— Texto mostrado —
........

# Tarjeta de lavadora Samsung wa14f5l2uww



## Andres598 (Abr 4, 2019)

Hola, tengo una tarjeta de lavadora Samsung que enciende normal, se activan las funciones, pero al dar iniciar no inicia el lavado, ni ninguna otra función.
Por otro lado en la tarjeta se puede observar una especie de silicona blanca que sale de los condensadores, eso es normal ?.
Psdt: Soy nuevo en esto


----------



## belinea2 (Abr 4, 2019)

Hola respecto a eso blanco en los condensadores, es normal. Lo ponen para protegerlos frente a las vibraciones.
Yo empezaría revisando el estado del pulsador de inicio. Con un polímetro y continuidad. Es lo más probable


----------



## DOSMETROS (Abr 4, 2019)

Si , eso es un pegote para que no se muevan con la sacudida del centrifugado.


----------



## Andres598 (Abr 4, 2019)

Saben de alguna página donde pueda importar la tarjeta de mi lavadora ?


----------



## DownBabylon (Abr 5, 2019)

si no inicia el lavado es porque alguno de los sensores encargados de asegurarse que tenga el peso adecuado, el agua requerida y la tapa cerrada esta funcionando mal


----------



## Andres598 (Abr 9, 2019)

Ahora que lo volví a conectar ya inicia el lavado, pero después de un momento se detiene o hay veces que el motor gira en un solo sentido y no para que podría estar pasando ?

........

[Elementos listados en un conjunto de datos]
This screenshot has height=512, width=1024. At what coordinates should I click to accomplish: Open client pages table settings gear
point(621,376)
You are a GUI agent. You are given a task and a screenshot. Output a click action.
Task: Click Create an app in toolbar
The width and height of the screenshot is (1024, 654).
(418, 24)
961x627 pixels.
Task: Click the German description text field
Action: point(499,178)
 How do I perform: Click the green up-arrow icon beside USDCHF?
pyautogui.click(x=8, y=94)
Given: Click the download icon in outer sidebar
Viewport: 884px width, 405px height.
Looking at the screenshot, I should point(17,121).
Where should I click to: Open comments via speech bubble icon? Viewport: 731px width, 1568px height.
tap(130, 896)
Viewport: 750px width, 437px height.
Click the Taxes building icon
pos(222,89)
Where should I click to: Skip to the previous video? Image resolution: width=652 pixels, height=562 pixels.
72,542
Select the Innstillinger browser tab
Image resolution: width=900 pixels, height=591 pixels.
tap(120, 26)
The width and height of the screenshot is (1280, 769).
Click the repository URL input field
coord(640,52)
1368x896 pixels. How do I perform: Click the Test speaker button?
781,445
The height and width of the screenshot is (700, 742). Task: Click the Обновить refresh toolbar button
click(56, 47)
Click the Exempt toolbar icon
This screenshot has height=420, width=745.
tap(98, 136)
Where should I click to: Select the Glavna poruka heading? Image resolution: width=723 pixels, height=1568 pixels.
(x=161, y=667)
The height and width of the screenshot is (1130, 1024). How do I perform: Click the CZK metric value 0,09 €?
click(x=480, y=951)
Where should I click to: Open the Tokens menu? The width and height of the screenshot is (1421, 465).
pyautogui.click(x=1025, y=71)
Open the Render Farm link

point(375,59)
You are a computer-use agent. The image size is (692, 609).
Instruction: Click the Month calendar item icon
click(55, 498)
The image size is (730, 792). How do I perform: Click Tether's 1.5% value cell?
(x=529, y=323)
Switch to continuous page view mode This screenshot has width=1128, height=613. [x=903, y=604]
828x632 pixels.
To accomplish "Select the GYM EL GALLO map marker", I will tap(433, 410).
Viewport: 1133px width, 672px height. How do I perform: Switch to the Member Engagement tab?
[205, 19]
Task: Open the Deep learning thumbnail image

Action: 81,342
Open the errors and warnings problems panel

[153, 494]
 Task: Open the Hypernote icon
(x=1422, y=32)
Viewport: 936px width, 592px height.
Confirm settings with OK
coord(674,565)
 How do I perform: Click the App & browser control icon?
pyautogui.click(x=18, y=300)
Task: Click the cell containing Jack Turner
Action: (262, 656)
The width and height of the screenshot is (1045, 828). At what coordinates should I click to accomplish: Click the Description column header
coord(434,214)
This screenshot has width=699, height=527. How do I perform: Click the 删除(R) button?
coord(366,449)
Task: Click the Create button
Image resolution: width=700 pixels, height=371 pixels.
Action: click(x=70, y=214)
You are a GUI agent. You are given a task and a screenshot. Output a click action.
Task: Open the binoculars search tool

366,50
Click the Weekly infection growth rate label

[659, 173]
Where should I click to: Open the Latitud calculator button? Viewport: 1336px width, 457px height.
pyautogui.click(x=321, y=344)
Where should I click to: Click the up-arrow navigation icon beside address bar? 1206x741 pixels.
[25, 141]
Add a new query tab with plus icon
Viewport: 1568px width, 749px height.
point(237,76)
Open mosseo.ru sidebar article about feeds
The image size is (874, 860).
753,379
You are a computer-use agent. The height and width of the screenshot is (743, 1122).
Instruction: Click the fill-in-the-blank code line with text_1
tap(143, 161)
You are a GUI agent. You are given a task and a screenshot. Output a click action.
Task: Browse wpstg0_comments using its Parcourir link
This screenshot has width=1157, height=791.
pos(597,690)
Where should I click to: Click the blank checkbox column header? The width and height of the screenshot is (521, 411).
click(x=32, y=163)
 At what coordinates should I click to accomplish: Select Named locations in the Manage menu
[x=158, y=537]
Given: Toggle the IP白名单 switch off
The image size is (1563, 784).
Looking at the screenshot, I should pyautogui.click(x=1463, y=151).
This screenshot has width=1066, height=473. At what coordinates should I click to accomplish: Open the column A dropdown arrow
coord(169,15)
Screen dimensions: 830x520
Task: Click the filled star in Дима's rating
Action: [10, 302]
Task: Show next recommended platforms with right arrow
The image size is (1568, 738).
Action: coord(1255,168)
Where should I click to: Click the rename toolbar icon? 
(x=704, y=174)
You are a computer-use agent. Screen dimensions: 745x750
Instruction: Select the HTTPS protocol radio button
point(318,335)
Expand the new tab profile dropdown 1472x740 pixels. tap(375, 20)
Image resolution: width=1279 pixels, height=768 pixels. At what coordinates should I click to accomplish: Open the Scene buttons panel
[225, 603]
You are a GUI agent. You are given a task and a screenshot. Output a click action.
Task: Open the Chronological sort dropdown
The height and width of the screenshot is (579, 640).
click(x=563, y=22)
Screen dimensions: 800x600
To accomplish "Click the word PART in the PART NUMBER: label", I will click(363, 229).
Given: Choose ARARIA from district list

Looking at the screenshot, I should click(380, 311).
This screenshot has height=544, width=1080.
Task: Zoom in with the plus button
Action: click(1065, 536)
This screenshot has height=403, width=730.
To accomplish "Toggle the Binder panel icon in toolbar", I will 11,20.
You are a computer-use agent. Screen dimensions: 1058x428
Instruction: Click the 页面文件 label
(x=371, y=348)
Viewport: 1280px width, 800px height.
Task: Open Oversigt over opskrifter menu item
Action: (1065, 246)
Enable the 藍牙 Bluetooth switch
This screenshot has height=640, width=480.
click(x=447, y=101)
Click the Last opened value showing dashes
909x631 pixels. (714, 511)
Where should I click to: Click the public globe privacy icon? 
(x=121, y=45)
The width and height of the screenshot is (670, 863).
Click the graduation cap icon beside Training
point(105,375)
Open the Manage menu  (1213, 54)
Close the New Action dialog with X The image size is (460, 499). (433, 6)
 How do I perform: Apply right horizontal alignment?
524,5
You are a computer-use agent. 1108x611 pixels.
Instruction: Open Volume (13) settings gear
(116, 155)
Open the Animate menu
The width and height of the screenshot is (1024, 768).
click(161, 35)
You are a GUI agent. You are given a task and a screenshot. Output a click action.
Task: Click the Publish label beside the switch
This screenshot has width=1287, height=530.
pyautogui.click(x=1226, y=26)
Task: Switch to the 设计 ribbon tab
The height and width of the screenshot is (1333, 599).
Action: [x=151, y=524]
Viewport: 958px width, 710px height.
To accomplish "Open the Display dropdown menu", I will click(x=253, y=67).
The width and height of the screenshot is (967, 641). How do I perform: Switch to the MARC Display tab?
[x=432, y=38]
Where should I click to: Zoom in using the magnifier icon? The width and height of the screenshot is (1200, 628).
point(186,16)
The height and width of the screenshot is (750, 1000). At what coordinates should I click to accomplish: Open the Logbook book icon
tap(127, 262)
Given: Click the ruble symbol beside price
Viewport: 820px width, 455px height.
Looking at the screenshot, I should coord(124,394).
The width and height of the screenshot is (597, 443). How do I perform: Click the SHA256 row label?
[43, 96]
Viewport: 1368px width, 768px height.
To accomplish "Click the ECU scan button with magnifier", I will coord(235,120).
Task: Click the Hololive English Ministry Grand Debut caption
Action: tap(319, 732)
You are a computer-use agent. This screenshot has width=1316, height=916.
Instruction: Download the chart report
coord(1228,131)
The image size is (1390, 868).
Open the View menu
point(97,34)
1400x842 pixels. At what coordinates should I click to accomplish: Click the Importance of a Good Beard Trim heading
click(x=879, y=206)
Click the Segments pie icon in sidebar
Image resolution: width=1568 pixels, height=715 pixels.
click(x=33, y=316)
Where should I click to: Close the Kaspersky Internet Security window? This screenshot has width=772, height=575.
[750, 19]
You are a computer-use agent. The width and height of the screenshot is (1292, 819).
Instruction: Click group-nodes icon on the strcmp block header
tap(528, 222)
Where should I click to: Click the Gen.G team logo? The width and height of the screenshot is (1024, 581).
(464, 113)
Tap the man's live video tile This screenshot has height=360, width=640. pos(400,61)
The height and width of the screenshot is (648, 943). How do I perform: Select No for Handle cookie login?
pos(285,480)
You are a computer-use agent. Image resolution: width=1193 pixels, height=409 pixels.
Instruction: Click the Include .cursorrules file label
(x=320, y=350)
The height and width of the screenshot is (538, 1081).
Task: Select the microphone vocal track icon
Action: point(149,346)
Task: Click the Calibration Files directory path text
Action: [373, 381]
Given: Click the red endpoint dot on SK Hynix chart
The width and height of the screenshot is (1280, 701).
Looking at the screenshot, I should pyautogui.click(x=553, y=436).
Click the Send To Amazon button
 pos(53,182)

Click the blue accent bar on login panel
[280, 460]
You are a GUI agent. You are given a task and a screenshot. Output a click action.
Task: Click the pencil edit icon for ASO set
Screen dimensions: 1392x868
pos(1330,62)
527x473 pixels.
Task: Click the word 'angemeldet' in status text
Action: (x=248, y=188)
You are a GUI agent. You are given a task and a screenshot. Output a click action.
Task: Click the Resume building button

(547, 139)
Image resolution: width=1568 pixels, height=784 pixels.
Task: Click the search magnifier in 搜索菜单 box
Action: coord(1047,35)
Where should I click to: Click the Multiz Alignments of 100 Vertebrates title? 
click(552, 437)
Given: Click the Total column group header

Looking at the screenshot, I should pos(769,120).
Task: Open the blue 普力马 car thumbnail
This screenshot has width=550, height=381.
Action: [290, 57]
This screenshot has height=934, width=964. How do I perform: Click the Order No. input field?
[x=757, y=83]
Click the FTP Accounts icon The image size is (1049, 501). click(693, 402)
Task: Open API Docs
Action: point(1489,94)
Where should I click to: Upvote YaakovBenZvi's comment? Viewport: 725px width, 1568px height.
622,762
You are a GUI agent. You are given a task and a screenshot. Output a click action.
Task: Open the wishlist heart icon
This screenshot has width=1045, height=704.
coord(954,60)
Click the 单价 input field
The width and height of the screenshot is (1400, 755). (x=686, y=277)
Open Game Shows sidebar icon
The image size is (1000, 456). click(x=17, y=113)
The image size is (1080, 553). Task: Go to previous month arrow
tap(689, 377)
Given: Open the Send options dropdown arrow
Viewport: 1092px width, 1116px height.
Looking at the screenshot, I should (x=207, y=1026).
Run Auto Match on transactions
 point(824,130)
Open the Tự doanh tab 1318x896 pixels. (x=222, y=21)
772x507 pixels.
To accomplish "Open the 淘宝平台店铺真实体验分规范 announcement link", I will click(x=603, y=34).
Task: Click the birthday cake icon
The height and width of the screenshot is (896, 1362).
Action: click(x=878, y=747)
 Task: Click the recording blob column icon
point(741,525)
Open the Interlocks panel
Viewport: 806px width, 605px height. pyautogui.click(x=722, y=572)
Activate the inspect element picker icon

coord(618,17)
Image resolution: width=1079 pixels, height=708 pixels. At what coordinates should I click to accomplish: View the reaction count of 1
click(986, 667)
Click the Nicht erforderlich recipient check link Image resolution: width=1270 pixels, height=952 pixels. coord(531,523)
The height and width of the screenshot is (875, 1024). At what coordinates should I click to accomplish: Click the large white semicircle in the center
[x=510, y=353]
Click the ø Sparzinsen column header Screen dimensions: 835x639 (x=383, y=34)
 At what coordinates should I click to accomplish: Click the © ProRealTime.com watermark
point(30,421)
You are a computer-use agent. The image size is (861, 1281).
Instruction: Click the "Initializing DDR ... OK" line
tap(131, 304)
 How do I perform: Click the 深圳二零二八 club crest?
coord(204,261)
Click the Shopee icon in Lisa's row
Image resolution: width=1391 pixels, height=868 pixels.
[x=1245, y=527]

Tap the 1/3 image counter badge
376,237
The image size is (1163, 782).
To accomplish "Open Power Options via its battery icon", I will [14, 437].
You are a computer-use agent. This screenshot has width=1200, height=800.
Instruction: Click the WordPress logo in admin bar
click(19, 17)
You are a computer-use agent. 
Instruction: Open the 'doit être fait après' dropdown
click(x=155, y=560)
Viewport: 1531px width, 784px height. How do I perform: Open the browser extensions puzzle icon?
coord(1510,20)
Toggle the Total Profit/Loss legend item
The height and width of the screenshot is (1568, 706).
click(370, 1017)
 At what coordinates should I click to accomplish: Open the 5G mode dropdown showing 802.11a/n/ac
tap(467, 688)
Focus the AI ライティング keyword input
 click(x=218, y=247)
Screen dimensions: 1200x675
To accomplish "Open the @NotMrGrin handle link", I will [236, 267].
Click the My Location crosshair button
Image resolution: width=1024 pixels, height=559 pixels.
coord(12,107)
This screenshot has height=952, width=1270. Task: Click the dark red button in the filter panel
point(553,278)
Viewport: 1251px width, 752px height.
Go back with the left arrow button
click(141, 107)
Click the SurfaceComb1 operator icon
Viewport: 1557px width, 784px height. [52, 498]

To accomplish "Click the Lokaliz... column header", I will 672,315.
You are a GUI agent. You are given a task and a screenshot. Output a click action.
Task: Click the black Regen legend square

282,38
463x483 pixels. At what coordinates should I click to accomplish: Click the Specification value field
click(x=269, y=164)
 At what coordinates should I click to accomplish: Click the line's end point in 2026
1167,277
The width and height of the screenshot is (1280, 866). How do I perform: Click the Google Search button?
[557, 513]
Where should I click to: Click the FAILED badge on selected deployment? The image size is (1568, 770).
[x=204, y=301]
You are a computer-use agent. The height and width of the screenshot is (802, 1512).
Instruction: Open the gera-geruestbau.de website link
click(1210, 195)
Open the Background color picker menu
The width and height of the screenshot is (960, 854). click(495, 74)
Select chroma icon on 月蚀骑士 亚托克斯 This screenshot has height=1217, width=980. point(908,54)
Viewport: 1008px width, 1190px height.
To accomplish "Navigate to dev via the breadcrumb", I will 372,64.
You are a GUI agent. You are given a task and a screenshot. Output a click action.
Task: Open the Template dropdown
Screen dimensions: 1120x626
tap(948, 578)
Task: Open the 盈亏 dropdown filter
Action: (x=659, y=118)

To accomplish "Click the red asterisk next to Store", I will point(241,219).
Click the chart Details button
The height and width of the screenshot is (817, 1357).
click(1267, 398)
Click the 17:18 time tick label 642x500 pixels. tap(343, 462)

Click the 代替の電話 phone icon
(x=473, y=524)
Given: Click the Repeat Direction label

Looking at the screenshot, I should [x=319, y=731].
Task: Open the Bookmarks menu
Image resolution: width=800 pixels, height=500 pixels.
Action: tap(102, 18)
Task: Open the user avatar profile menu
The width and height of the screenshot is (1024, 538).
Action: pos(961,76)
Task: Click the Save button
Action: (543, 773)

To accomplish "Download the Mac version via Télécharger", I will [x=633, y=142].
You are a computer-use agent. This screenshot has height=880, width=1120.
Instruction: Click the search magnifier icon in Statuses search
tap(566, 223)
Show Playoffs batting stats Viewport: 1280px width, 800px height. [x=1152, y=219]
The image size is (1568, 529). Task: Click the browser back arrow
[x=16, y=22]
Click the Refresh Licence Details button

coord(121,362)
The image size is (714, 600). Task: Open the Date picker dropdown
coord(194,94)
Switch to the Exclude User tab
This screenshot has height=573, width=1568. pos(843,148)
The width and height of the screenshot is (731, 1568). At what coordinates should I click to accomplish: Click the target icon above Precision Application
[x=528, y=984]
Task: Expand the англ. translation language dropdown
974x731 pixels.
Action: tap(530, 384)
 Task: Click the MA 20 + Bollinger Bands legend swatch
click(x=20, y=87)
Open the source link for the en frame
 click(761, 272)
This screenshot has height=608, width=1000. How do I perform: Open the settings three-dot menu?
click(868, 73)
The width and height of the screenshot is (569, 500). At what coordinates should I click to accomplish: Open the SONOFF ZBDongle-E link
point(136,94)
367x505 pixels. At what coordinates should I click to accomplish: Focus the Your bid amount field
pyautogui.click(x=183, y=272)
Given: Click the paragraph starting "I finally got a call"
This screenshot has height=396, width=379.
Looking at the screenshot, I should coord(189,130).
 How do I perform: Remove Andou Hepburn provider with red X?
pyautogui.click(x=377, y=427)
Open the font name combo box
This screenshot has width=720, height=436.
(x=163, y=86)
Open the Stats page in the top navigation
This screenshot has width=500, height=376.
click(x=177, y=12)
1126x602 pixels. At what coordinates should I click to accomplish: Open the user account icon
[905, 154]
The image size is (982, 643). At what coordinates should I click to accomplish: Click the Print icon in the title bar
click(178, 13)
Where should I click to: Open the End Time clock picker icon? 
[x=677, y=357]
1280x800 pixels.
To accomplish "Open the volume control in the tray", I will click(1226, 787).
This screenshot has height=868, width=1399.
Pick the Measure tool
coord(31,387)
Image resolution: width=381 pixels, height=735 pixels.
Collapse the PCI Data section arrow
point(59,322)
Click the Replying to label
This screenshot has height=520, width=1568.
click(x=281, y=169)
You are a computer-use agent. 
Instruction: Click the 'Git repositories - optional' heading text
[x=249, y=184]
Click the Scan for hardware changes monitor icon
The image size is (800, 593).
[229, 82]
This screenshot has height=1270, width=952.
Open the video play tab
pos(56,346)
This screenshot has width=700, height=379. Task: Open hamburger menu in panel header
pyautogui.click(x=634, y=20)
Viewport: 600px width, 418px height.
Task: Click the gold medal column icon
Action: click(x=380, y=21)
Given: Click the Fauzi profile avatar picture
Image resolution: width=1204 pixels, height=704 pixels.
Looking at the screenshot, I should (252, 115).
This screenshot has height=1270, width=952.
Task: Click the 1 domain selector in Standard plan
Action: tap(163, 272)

........

— Tareas pedidas —
**1.** Enumera todos los nombres de usuario que publican mensajes en el hilo sobre la tarjeta de lavadora Samsung.
**2.** En el hilo sobre la tarjeta de lavadora Samsung, ¿para qué ponen lo blanco en los condensadores, según belinea2?
**3.** Sigue el hilo sobre la tarjeta de lavadora Samsung a partir de su último mensaje.
Los datos no intervienen en nada de esto.

— Respuestas dadas —
**1.** Andres598, belinea2, DOSMETROS, DownBabylon

**2.** Para protegerlos frente a las vibraciones.

**3.**
----------



## DownBabylon (Abr 9, 2019)

puede ser el sensor de rotacion del motor que esta dañado esta falla es muy comun es un modulo instalado debajo de la lavadora que esta en la polea del motor para detectar direccion y rotacion, esos se dañan por la humedad y pueden ser causa de que no lave o gire inadecuadamente te recomiendo revisarlo


----------



## Andres598 (Abr 9, 2019)

DownBabylon dijo:


> puede ser el sensor de rotacion del motor que esta dañado esta falla es muy comun es un modulo instalado debajo de la lavadora que esta en la polea del motor para detectar direccion y rotacion, esos se dañan por la humedad y pueden ser causa de que no lave o gire inadecuadamente te recomiendo revisarlo


Una pregunta más como puedo comprobar si está en un buen estado ?


----------



## DownBabylon (Abr 9, 2019)

La forma mas convencional es a la vista que no este deformada o que tenga sarro. El otro metodo es con medidor de continuidad y/o medidor de resistencia empezando la medicion con el valor mas alto de ohms en el multimetro  entre los pines y con ayuda de un iman de cocina o cualquier iman pasarlo y verificar incremento o decremento de continuidad con el multimetro


----------



## Andres598 (Abr 9, 2019)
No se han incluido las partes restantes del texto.